Behaviours are where we start.  We start by doing our best to act in the same way that we’d imagine a great manager would act.  We research, and we apply what we’ve learned to what we do and how we do it.  Or, to put it another way, we fake it until we make it.  This is difficult at first, because we’re trying to be something that we don’t necessarily understand …

Paradigms is where we start to gain an understanding.  By changing our behaviours, and learning what works and what doesn’t, we start to change the way we think about ourselves and our work.  If we make a conscious effort to study whatever we are trying to improve at, we will create new models in our heads of how this particular area works.

Maturity is where our actions (our behaviours) and our thinking (our paradigms) are refined in the crucible of experience.  As we mature in our role, there’s less faking it, less mistakes, and more genuine ability.  Our understanding matures, and we move beyond mere knowledge to the point where we ‘get it’.
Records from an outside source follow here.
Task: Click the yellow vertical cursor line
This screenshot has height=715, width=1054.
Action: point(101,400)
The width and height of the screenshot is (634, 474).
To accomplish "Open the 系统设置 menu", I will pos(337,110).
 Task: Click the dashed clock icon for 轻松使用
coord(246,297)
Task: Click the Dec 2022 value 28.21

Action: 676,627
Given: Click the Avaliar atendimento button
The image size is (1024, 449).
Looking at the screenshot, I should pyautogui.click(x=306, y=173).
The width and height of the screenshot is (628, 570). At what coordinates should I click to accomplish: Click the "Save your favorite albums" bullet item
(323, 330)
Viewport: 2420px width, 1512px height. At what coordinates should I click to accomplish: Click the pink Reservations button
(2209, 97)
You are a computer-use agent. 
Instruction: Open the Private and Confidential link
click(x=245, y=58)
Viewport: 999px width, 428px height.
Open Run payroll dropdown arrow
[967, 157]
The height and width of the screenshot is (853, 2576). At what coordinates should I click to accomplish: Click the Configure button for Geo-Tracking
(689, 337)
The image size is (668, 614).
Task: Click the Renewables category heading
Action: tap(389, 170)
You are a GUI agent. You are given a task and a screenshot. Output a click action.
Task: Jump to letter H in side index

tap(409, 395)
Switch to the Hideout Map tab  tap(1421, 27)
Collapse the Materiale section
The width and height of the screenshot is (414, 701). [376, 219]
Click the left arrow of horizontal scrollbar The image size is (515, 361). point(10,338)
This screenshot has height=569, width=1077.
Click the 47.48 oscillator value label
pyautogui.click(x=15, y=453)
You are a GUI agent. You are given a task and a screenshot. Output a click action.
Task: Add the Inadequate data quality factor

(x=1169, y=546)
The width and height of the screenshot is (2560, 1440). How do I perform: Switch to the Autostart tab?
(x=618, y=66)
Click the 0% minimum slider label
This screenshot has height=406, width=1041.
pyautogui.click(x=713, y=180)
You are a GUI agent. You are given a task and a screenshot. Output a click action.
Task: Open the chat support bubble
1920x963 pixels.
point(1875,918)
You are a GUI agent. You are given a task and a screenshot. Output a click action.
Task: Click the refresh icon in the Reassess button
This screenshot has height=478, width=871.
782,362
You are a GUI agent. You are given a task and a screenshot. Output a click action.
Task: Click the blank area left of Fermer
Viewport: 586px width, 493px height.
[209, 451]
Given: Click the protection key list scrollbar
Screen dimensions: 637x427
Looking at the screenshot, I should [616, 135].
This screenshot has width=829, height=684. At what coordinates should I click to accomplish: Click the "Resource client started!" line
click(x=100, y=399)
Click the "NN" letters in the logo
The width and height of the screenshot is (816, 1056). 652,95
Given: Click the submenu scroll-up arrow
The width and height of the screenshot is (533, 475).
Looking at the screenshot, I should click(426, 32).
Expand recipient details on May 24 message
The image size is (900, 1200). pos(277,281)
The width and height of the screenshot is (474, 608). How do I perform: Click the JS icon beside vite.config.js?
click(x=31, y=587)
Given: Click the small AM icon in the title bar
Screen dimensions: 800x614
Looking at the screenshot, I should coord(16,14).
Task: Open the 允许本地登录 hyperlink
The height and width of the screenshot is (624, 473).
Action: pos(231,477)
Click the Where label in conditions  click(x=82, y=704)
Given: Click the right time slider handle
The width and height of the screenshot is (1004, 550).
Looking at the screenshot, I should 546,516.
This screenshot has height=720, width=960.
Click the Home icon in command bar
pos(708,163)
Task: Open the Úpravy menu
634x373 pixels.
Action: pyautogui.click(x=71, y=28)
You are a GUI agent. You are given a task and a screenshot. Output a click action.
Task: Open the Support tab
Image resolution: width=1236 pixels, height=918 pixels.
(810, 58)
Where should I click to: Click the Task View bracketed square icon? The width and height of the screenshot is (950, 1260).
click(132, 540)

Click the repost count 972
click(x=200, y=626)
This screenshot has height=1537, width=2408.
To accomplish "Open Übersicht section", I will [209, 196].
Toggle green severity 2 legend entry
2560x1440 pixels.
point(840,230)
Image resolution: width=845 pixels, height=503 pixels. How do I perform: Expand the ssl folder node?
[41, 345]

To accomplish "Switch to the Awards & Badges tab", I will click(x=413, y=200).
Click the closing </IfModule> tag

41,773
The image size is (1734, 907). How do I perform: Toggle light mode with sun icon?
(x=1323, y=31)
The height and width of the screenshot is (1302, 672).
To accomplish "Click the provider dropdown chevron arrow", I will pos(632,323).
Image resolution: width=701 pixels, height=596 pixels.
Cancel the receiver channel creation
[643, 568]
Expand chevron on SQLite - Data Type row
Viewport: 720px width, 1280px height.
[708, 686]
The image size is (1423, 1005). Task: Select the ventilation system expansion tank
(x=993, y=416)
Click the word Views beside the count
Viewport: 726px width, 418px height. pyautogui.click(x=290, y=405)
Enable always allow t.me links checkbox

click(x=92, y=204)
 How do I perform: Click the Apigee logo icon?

Character is where our maturity of understanding feeds back and we internalise what until now have been entirely outward changes.  We start conquering our demons (and those of our parents that we’ve inherited), and move towards a freedom of operation, of living, that most people never achieve.  We become more rounded as people as we smooth off corners and jagged edges.

Eventually, we go beyond ourselves and learn to Invest in Loss.  It isn’t about us any more; it’s about what is and what needs to be.  We learn to accept reality and work with things instead of against them.  We move from trying to be masters of the universe to being its servant, which is where life suddenly gets a whole lot easier :)

Finally, we start again with behaviours; we apply our new understanding all over again, continuing round the cycle once more.  No matter how good any of us get, we’re all capable of further improvement, of further polishing.  There are always deeper levels of understanding available to us, but only if we put the hard work in first and master the outer levels.

These are the five steps of the cycle of self improvement, and we’ll look at each one in turn over the next five articles here on the Invest In Loss blog.

We Have An Infinite Capacity To Improve

There is always more room for improvement, which is why the cycle goes back to the beginning and starts again.  Our aim is to smooth things out, to bring every aspect of ourselves up to the same level, and then to raise that level over and over again.  It was this strategy - to find and improve 100 things by 1% - which is widely attributed to bringing World Cup success to the England Rugby Union team in 2003.

A word of caution though: entropy (and specifically the principle of use it or lose it) applies just as much to self-improvement as to any other aspect of life.  If you stop trying to improve, you will inevitably regress over time.  This isn’t work you can do during study days, or through a few days on a management training course.  There are no secrets, and there are no quick wins.  You have to integrate this work into your life, and into every single day that you can.

If you can achieve that, you’ve done the hardest work of all.